Les contrats à terme sur le Brent ont augmenté de 1,9 % à 97,81 dollars le baril, tandis que le West Texas Intermediate a gagné 2,44 % à 96,05 dollars, alors que l'Iran a lancé la plus grande salve de la trêve de près de deux mois. Le Koweït a été la cible d'une salve de missiles balistiques et de drones, selon le Commandement central américain, qui a indiqué que la trêve précaire était « toujours en cours » malgré les échanges de tirs nourris. Le rendement du Trésor américain à 10 ans est passé à 4,493 %, contre 4,46 % à la clôture de mardi, alors que des données ADP sur l'emploi privé, plus fortes que prévu, ont renforcé les attentes selon lesquelles la Réserve fédérale pourrait devoir maintenir des taux plus élevés plus longtemps.
Le dollar s'est renforcé, l'indice DXY gagnant 0,34 % à 96,13, accentuant la pression sur les entreprises multinationales exposées aux revenus de l'étranger. L'or a chuté de 0,99 % à 4 475,10 dollars l'once, le renforcement du dollar compensant la demande de valeur refuge. Le Bitcoin a chuté de 2,82 % à 65 300,75 dollars après que Strategy a vendu une partie de ses avoirs en cryptomonnaies pour la première fois depuis 2022, déclenchant une vente plus large des actifs numériques.
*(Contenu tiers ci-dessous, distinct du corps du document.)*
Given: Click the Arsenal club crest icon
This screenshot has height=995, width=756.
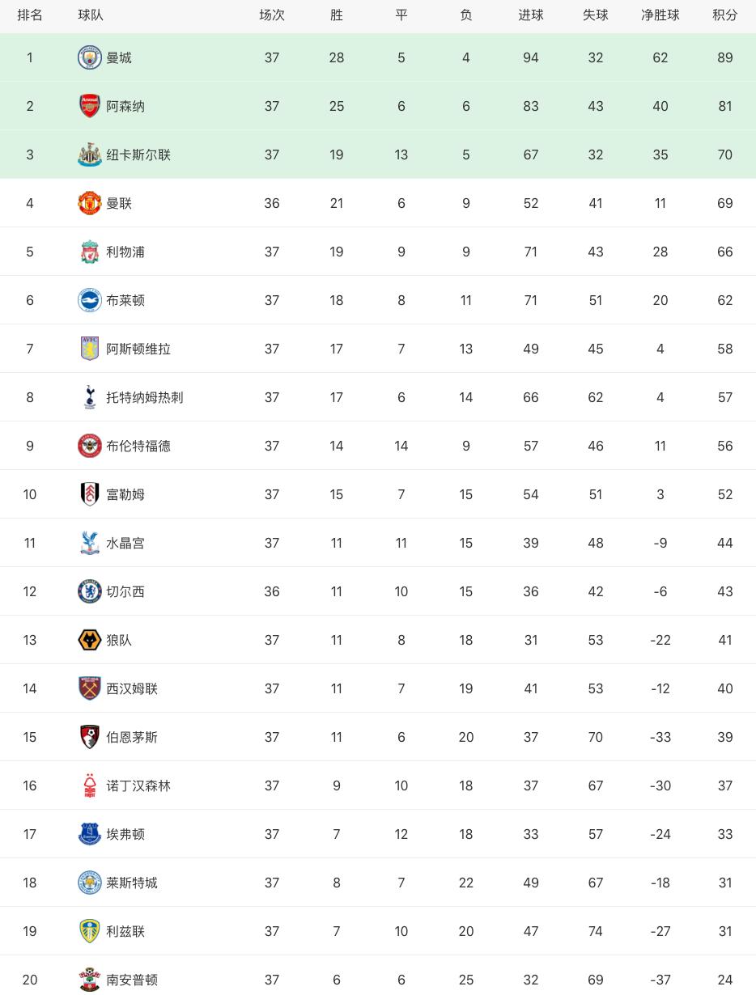Looking at the screenshot, I should (90, 106).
La vente massive a coïncidé avec trois catalyseurs : une hausse de 3,3 points de base du rendement du Trésor à 10 ans, le Brent franchissant la barre des 97 dollars pour la première fois depuis avril, et une escalade militaire renouvelée entre les États-Unis et l'Iran dans le golfe Persique. La chute de 620 points du Dow Jones est la plus forte baisse en points sur une seule séance depuis le début du mois de mars, lorsqu'une incertitude liée à la politique commerciale avait déclenché un mouvement similaire de fuite vers la sécurité.
Cet article est fourni à titre d'information uniquement et ne constitue pas un conseil en investissement.